Raw data –
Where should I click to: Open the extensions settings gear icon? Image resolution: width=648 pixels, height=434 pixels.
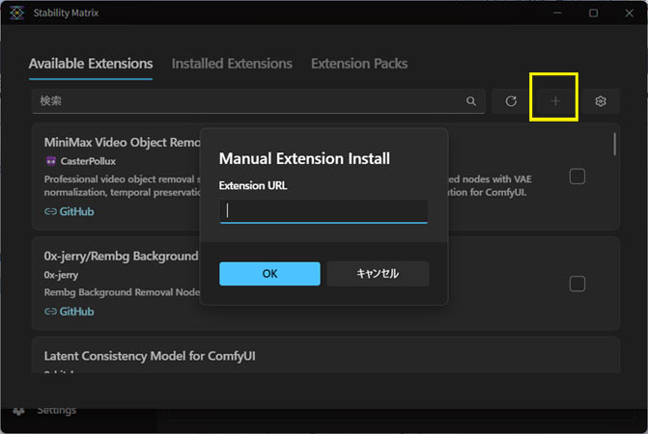click(x=601, y=101)
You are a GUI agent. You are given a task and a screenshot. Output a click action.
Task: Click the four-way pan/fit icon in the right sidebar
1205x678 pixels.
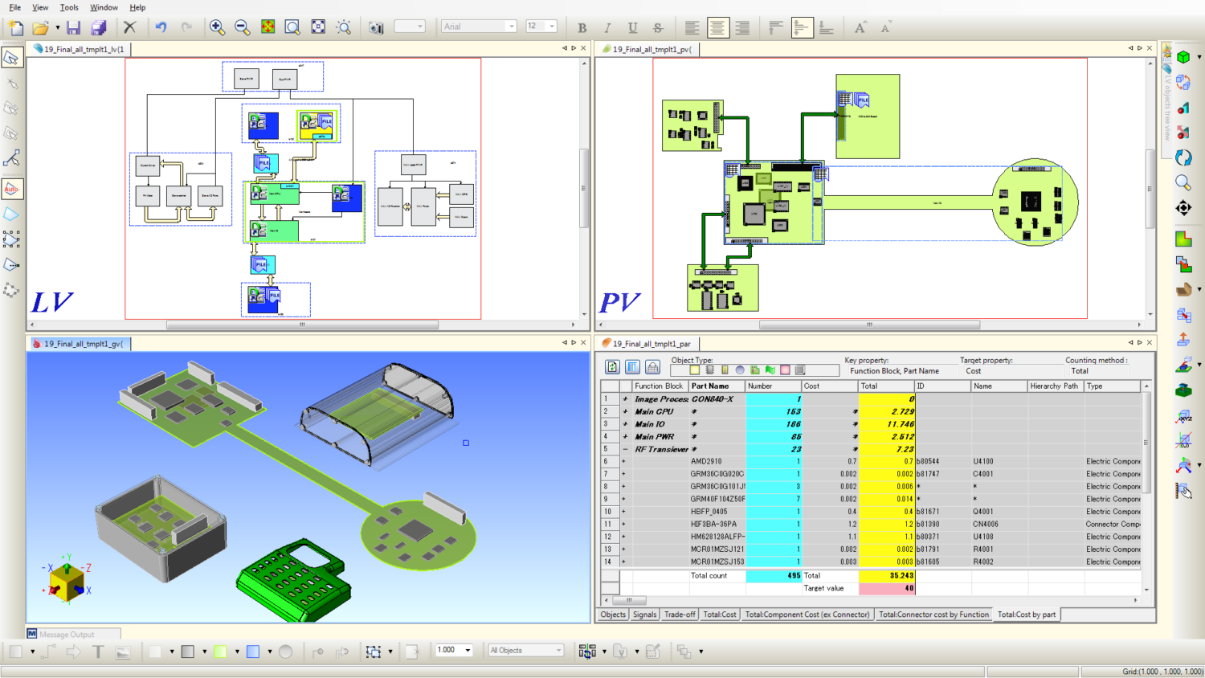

Exercise brief – Output the listing above in full, exactly. No images.

Problem solution –
Where should I click to: Open the extensions settings gear icon? Image resolution: width=648 pixels, height=434 pixels.
click(x=601, y=101)
You are a GUI agent. You are given a task and a screenshot. Output a click action.
Task: Click the four-way pan/fit icon in the right sidebar
1205x678 pixels.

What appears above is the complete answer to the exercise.